At the State House vigil, Attorney General Sheldon Whitehouse
called for "grim retribution." On WBUR-AM, US Representative Patrick Kennedy
compared the terrorist threat to the dangers of Nazi Germany, and US Senator
Jack Reed advocated that the US "strike those who have struck us." But little
discussed in the days following the attack on the World Trade Center and the
Pentagon is America's last attempt to retaliate violently against Osama bin
Laden.
Following the 1998 bombings of American embassies in Kenya and Tanzania, the
Clinton Administration launched missiles against Afghan training camps and a
Sudanese pharmaceutical factory, which, it said, were linked to bin Laden. Many
now concede that the factory had no link to terrorism. Both the attack and the
US failure to acknowledge the mistake, however, have hurt America's standing in
the Arab world.
The Al Shifa factory in Khartoum manufactured nerve gas for bin Laden, the US
claimed, but the Sudanese government bitterly denied the charge. The attack
left the night watchman dead and deprived African children of medicines sold at
half the international price, Sudan said. Sudan has steadfastly asked the
United Nations to investigate American claims, but the US has blocked an
inquiry.
In 1998, according to a UN press release, a US diplomat labeled Sudan's
request "an attempt to divert attention from its support of terrorism." During
the debate, the Sudanese delegate replied, "The double-standard of the United
States led to questions about its attitudes towards Islam."
Bin Laden was expelled from Sudan in 1996 at the request of Saudi Arabia and
the US. At the time of the missile attack, US "senior national security
advisers" believed Al Shifa was a secret chemical weapons factory financed by
him, the New York Times reported in 1998. But a month later, the paper
reported, "those same officials concede they had no evidence directly linking
bin Laden to the factory at the time the president ordered the strike."

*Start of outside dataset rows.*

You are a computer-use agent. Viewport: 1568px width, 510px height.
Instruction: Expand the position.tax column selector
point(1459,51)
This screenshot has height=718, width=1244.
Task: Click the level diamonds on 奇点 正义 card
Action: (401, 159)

Brent Scowcroft, a national security advisor for the elder George Bush, and
others have since acknowledged that the attack was a mistake. The US continues
to block a UN Security Council investigation, however, according to Tarik
Bakhit, political officer for Sudan's UN mission, and the factory's owner is
suing for damages in a US court.
A State Department official, who asked not to be identified, refuses to
discuss the 1998 attack or the request for an impartial inquiry. Sudan's
cooperation following the bombing of the World Trade Center has been "good,"
the official said, but the African nation remains on the US list of terrorist
nations for allegedly harboring terrorists.